HISTORY does not record what transpired at the meeting on April 29th, 1865, between Lieut. Matthew Fontaine Maury of the US Naval Service and Vice Admiral Robert FitzRoy of the British Royal Navy. History does record, however, that relations between the two were strained, and that the following morning, April 30th, 1865, Robert FitzRoy committed suicide.
Both men were giants of their day in the world of meteorology. Twelve years previously Matthew Maury had forged the beginnings of intergovernmental co operations in the science by organising the First International Conference on Meteorology in Brussels. At home in America, he was his, country's foremost oceanographer. Also by making use of the weather observations carried out by ships, he had transformed contemporary navigational techniques.
FitzRoy, for his part, was the father of organised meteorology in these islands.
Following several disastrous shipwrecks in the 1850s he had been given the task of producing scientifically based weather forecasts. He obtained the data for these by establishing a network of weather observing stations on the coasts of Britain, France and Ireland. Beginning in 1861, warnings were telegraphed to 40 ports and harbours around the country whenever gales were expected and within 30 minutes appropriate signals were prominently displayed on shore to relay the word to passing ships.

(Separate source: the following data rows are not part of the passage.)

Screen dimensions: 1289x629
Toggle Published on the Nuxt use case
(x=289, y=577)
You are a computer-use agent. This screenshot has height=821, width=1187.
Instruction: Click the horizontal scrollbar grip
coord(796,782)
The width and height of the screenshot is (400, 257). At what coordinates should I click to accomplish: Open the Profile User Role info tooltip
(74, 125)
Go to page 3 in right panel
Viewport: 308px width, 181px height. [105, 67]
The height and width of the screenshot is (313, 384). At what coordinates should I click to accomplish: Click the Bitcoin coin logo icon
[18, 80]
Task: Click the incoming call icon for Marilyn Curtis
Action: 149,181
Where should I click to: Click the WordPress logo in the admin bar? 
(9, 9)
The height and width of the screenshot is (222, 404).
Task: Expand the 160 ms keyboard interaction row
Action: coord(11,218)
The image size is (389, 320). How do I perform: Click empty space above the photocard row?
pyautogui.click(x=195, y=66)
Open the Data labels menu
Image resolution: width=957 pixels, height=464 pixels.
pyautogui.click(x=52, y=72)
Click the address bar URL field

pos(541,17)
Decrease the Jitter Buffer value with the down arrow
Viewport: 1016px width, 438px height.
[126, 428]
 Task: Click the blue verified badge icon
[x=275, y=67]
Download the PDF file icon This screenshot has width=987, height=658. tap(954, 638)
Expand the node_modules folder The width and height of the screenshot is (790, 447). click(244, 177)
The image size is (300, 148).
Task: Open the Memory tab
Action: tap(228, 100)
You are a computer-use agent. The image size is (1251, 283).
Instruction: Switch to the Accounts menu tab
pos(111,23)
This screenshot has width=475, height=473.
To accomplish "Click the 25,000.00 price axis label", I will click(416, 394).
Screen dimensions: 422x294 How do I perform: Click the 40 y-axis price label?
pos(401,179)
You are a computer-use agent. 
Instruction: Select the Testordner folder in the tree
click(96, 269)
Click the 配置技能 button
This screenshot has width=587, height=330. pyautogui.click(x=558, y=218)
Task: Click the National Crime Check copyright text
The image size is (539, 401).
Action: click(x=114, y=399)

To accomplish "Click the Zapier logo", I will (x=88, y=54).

This system of "storm warnings" was generally regarded as successful but FitzRoy's forecasts in The Times were the subject of less favourable comment: "The public has not failed to notice with interest", wrote their leader writer, "and we fear with some wicked amusement, that we now undertake every morning to prophesy the weather for the two days next to come. While disclaiming all credit for the occasional success, we must, however, demand to be held free of any responsibility for the all too common failures which attend these prognostications".
Perhaps it was this that had the admiral depressed. On the other hand, we know that he had an intense dislike of Maury, whom he accused of stealing his methodology for application in America. Their meeting during Maury's London visit was unlikely to be cordial.
Either way, it was immediately after that fateful confrontation between the two that Admiral FitzRoy, on this morning 131 years ago, rose early, left his wife asleep in bed, briefly visited his sleeping daughter, and then proceeded to his dressing room where he cut his own throat with a sharp razor. The real reason why he did so we shall probably never know.